I don’t have a Nobel Prize, so I don’t get to make outrageous comparisons without which the whole world would not call me on them. Paul Krugman has won a Nobel Prize for Economics, which I understand is something (economics) he dapples in, when he’s not proselytizing for all things progressive or liberal or Marxist or whatever is the name for the moment of the the political idea that government is always the answer and never the problem.

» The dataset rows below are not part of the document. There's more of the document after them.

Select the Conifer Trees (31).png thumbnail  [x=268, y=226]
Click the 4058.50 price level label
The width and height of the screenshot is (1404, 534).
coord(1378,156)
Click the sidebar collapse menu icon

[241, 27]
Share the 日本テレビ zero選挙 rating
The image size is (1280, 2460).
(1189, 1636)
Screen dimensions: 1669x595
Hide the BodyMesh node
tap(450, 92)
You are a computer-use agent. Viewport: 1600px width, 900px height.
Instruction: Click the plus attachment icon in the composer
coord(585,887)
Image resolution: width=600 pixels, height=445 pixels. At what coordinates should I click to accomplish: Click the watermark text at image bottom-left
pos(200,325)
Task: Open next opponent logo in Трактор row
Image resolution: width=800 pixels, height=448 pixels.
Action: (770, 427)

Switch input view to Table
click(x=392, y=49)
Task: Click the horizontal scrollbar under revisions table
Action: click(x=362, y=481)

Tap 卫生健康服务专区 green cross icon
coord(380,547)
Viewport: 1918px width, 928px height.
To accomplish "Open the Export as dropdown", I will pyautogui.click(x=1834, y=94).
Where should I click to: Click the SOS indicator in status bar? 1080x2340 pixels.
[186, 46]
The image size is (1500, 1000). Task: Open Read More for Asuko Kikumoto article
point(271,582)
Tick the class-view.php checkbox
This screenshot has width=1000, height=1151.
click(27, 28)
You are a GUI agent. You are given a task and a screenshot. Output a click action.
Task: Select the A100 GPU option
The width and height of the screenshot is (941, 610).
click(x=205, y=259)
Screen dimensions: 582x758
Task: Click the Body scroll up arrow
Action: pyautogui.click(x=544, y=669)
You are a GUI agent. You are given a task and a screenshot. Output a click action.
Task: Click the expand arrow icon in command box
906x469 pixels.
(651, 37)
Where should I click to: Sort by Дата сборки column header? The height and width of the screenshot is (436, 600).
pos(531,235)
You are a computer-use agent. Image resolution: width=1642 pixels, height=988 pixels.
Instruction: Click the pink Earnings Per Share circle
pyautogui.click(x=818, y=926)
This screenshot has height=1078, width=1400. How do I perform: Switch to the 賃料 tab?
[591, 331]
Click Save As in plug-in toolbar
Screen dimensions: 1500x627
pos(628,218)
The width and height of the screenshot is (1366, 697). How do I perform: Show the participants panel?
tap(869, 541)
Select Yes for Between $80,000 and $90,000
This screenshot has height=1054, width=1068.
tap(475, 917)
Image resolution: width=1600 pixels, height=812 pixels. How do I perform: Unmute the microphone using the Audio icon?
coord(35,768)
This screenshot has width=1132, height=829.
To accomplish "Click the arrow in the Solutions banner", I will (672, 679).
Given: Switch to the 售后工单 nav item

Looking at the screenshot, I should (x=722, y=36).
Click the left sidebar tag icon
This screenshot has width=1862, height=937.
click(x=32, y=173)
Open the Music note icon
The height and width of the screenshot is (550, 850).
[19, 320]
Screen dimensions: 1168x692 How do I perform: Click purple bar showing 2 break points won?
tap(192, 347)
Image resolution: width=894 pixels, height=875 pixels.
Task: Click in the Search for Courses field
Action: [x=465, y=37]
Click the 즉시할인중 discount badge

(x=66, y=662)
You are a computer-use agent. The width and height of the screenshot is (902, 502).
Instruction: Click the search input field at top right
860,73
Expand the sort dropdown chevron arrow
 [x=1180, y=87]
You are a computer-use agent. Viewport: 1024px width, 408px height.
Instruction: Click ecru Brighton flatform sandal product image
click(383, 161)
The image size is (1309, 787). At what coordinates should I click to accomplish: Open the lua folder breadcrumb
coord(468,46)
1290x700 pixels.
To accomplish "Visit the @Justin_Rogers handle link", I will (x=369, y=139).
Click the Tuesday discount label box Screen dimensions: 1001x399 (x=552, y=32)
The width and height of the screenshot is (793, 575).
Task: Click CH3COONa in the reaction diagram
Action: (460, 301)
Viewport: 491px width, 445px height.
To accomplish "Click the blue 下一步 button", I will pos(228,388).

Because he has a Nobel Prize, Krugman gets away with thinking and saying just about anything he wants, so long as it toes the liberal/progressive/Marxist supplicant line. Here’s a bit of what he said in today’s (November 5, 2012) New York Times:
I could do a point-by-point — and it’s definitely worth it, if you’re curious, to revisit the 2005 Katrina timeline to get a sense of just how bad the response really was. But for me the difference is summed up in two images. One is the nightmare at the New Orleans convention center, where thousands were stranded for days amid inconceivable squalor, an outrage that all of America watched live on TV, but to which top officials seemed oblivious. The other is the scene in flooded Hoboken, with the National Guard moving in the day after the storm struck to deliver food and water and rescue stranded residents.
The point is that after Katrina the government seemed to have no idea what it was doing; this time it did. And that’s no accident: the federal government’s ability to respond effectively to disaster always collapses when antigovernment Republicans hold the White House, and always recovers when Democrats take it back.
Let me, in my humble, non-Laureated opinion, offer a crucial distinction between Sandy and Katrina. Katrina was a monster that roared ashore sweeping everything away in its path. It killed almost 2,000 people and ultimately inundated practically all of New Orleans under water several feet deep. It was a Category 5 monster hurricane that had only slightly weakened to Category 3 by the time of its landfall. Its storm surge washed the coastlines clean of all structures, in places, as far as a half-mile inland.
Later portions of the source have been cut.